Las marchas estudiantiles de la semana pasada dejaron, aunque con matices, el mismo sinsabor que provocan estas protestas desde hace décadas. Y esto porque es casi imposible no percibir que, más allá de defender la educación y –con ella– la posibilidad de que cualquier colombiano se empodere de su futuro, hay un tufillo de izquierdismo trasnochado que a voz en cuello exige “universidad pública y gratuita”, lo que es una evidente negación de los principios de propiedad privada e iniciativa individual en que se funda el liberalismo económico que tanto detestan los ‘progres’, a pesar de ser la doctrina que verdaderamente ha llevado progreso a los pueblos.

La actitud de muchos estudiantes en las marchas no es simplemente contestataria, sino decididamente anarquista. Los actos vandálicos cometidos contra la sede de una empresa radial, los mensajes pintados en edificios y vehículos, las consignas expuestas en pancartas, camisetas o a viva voz, y toda la parafernalia en general, incluyendo banderas de ‘la’ Farc y el M-19, son conductas agresivas y violentas no solo contra las autoridades legítimamente constituidas, sino contra toda la sociedad, que siente poca empatía por esta faceta del estudiantado. Por fortuna, esta vez los ataques al Esmad no fueron tan graves.

La pregunta clave es: ¿qué quieren los estudiantes? ¿Será verdad que quieren defender la universidad pública, como dicen, o tan solo se trata de una pulseada con un gobierno inexperto que tiene muchas ganas de agradar y hacer las cosas bien? Un gobierno al que le quieren medir el aceite achacándole, en sus primeros dos meses, culpas que no le cobraron a una administración que estuvo ocho años. Y eludiendo, además, que el rubro de educación tendrá el presupuesto más alto de 2019 y será la mayor partida de la historia del país en cualquier ámbito, si bien no todo es para la educación superior.

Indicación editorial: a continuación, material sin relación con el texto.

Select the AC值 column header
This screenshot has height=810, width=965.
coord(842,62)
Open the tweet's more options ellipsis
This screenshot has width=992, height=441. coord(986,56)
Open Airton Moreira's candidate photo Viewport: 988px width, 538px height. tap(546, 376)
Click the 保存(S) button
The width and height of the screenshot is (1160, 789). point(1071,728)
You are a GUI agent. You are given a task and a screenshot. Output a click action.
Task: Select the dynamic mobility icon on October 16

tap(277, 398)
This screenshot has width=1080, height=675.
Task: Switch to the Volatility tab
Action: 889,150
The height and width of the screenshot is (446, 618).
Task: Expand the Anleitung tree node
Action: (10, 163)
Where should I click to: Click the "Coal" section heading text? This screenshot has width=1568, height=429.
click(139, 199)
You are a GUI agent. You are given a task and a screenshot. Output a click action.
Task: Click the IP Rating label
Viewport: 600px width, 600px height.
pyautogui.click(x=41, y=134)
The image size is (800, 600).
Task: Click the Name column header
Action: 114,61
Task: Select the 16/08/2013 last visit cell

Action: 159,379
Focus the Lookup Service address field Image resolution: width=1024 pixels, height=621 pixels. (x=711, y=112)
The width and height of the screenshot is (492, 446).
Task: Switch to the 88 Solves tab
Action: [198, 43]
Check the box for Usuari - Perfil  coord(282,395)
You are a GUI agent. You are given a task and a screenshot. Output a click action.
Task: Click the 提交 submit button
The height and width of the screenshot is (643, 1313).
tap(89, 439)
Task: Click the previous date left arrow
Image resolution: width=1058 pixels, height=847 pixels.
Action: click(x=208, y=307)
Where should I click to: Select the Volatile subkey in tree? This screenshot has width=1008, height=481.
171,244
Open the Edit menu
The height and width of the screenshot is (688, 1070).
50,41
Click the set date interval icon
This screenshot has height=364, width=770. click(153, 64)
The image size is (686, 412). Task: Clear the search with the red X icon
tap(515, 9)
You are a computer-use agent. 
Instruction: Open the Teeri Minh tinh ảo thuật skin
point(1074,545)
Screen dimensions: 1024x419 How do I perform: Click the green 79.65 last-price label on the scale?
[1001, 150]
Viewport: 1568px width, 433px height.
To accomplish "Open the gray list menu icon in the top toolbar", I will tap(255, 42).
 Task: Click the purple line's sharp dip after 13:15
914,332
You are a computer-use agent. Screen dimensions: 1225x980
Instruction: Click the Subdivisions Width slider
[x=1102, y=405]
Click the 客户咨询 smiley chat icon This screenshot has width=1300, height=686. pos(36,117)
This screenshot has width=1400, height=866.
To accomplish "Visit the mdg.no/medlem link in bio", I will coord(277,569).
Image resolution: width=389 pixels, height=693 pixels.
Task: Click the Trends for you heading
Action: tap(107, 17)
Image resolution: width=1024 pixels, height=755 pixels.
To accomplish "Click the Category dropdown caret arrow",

El estudiantado mantiene el mito de que a los dirigentes del país no les conviene que la gente estudie por un supuesto temor a perder el poder. Una idea peregrina tras la que se enmascara la diferencia entre educación y adoctrinamiento. La buena educación es rentable para cualquier nación y sus dirigentes porque crea riqueza y genera crecimiento económico. Otra cosa es que algunos pretendan que la educación superior sea para difundir ideologías abyectas, amparados en eso que llaman ‘libertad de cátedra’. Por eso es que quienes pueden elegir, como ocurrió con los pilos, prefieren estudiar en las universidades privadas y no en las públicas.

Así como la salud, con sus problemas, llegó a una cobertura del ciento por ciento cuando antes de la Ley 100 apenas cubría al trabajador y los gastos de maternidad de su cónyuge (menos del 20 por ciento de cubrimiento), en educación superior se requiere incrementar los cupos y facilitar la financiación para alcanzar los niveles de la Ocde. Dice Jorge Iván González que “mientras que en Colombia 26 % de la población entre 25 y 34 años de edad ha alcanzado algún nivel de educación terciaria, en los países de la Ocde la relación es de 41 %” (‘La República’, 12/10/2018).

Esa es una meta medible, deseable y realizable en el mediano plazo. Y eso es lo que podría dialogar el gobierno de Duque con los estudiantes, mostrándoles cómo su visión apunta hacia ese tipo de metas y a qué logros se puede comprometer en su cuatrienio. Pero lo que no puede hacer es correr a hacerles concesiones que serán interpretadas como un signo de debilidad. Aumentó el presupuesto en 500.000 millones y la respuesta de los universitarios fue iniciar un paro estudiantil con el que pretenden más conquistas. Pero educarse no es simplemente cuestión de plata.

(Publicado en el periódico El Tiempo, el 16 de octubre de 2018).